--- What is asked ---
Take the lines that run from the one containing "Where should I" through the one containing "point(30,154)" and recast them as a JSON list of strings, with one string per line and no blank lines. Leave out the pictures.

--- Extracted data ---
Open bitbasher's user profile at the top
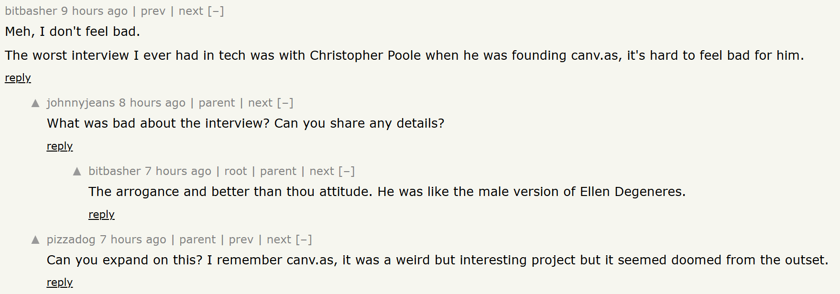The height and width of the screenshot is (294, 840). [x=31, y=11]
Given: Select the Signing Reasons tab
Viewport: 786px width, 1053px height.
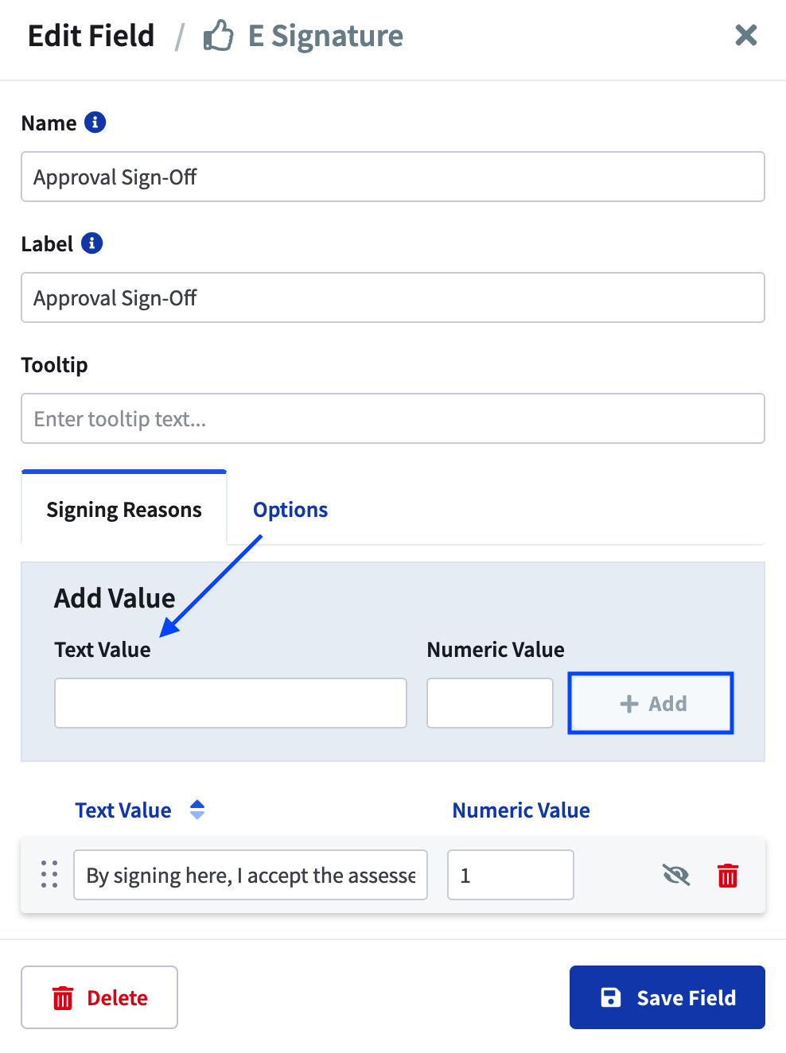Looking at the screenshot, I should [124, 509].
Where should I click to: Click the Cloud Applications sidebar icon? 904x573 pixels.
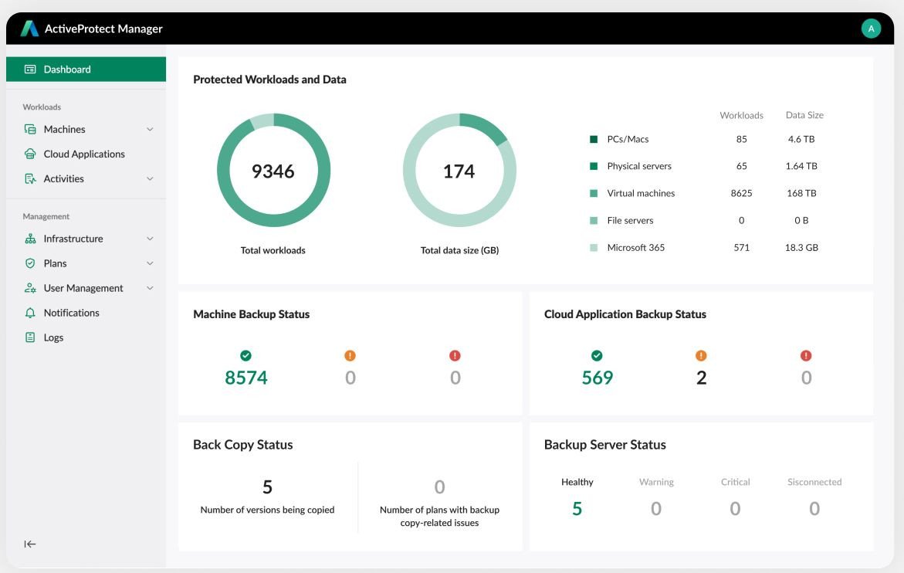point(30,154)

---

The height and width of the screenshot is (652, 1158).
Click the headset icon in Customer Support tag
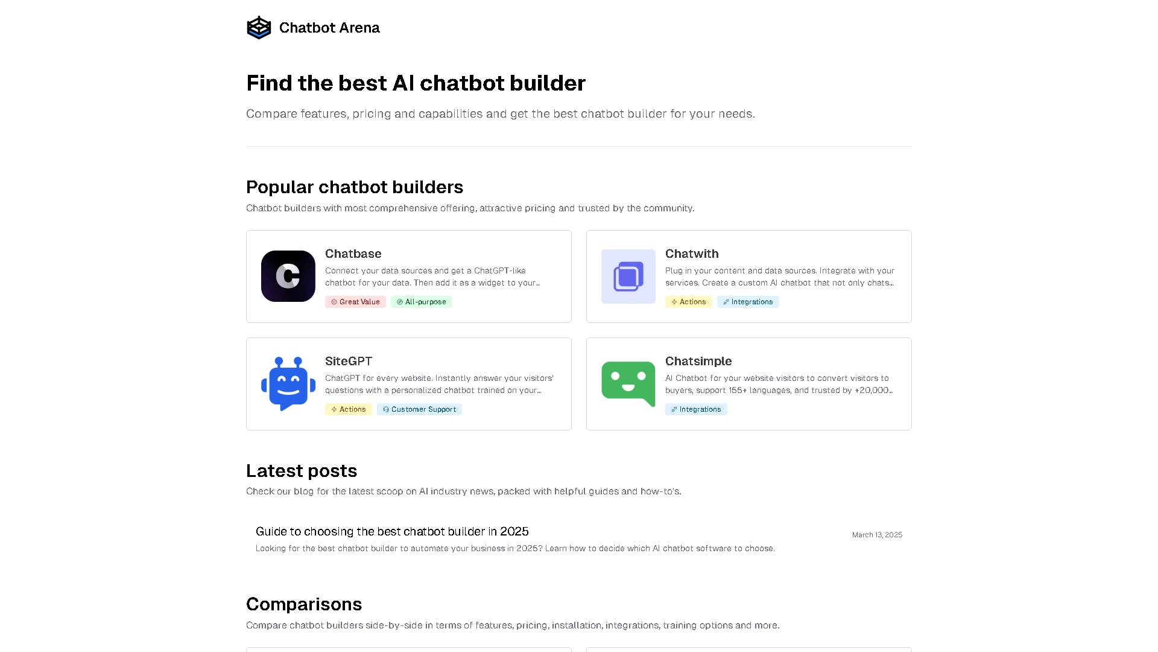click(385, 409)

--- Correct response ---
[
  "Where should I click to: Click the Cloud Applications sidebar icon? 904x573 pixels.",
  "point(30,154)"
]